### WHAT IS NEEDED
Output every line below exactly.

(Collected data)
*** Block opens ***

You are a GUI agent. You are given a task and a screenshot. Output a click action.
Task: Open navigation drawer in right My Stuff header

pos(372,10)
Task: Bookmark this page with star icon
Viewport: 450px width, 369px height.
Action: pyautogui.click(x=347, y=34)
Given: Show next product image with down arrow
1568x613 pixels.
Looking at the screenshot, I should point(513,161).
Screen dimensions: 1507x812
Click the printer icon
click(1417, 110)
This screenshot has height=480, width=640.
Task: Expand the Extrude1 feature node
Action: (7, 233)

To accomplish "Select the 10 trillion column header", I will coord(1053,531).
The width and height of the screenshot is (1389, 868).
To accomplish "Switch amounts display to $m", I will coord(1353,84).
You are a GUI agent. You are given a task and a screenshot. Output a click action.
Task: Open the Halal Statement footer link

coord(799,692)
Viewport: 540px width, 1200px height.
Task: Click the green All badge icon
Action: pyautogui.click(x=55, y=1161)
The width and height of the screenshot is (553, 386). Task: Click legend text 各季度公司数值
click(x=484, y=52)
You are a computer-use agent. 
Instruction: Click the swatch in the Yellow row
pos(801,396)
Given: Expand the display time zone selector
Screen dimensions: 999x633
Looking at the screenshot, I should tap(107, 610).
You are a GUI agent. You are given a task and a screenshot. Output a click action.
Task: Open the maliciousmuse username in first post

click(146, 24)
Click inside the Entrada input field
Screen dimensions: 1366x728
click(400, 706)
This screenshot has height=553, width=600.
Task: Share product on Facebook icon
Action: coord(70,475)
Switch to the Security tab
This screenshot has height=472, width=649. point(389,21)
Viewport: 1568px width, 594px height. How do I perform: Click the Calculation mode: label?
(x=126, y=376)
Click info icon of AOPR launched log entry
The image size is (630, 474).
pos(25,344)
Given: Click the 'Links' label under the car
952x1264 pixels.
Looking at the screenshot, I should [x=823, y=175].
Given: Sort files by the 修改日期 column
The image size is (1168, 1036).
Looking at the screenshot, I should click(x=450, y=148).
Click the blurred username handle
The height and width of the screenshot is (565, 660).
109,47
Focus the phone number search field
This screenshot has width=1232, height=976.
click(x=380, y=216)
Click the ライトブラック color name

*** Block closes ***

### TASK RESPONSE
You are a GUI agent. You are given a task and a screenshot. Output a click action.
Task: Open navigation drawer in right My Stuff header

pos(372,10)
Task: Bookmark this page with star icon
Viewport: 450px width, 369px height.
Action: pyautogui.click(x=347, y=34)
Given: Show next product image with down arrow
1568x613 pixels.
Looking at the screenshot, I should point(513,161).
Screen dimensions: 1507x812
Click the printer icon
click(1417, 110)
This screenshot has height=480, width=640.
Task: Expand the Extrude1 feature node
Action: (7, 233)

To accomplish "Select the 10 trillion column header", I will coord(1053,531).
The width and height of the screenshot is (1389, 868).
To accomplish "Switch amounts display to $m", I will coord(1353,84).
You are a GUI agent. You are given a task and a screenshot. Output a click action.
Task: Open the Halal Statement footer link

coord(799,692)
Viewport: 540px width, 1200px height.
Task: Click the green All badge icon
Action: pyautogui.click(x=55, y=1161)
The width and height of the screenshot is (553, 386). Task: Click legend text 各季度公司数值
click(x=484, y=52)
You are a computer-use agent. 
Instruction: Click the swatch in the Yellow row
pos(801,396)
Given: Expand the display time zone selector
Screen dimensions: 999x633
Looking at the screenshot, I should tap(107, 610).
You are a GUI agent. You are given a task and a screenshot. Output a click action.
Task: Open the maliciousmuse username in first post

click(146, 24)
Click inside the Entrada input field
Screen dimensions: 1366x728
click(400, 706)
This screenshot has height=553, width=600.
Task: Share product on Facebook icon
Action: coord(70,475)
Switch to the Security tab
This screenshot has height=472, width=649. point(389,21)
Viewport: 1568px width, 594px height. How do I perform: Click the Calculation mode: label?
(x=126, y=376)
Click info icon of AOPR launched log entry
The image size is (630, 474).
pos(25,344)
Given: Click the 'Links' label under the car
952x1264 pixels.
Looking at the screenshot, I should [x=823, y=175].
Given: Sort files by the 修改日期 column
The image size is (1168, 1036).
Looking at the screenshot, I should click(x=450, y=148).
Click the blurred username handle
The height and width of the screenshot is (565, 660).
109,47
Focus the phone number search field
This screenshot has width=1232, height=976.
click(x=380, y=216)
Click the ライトブラック color name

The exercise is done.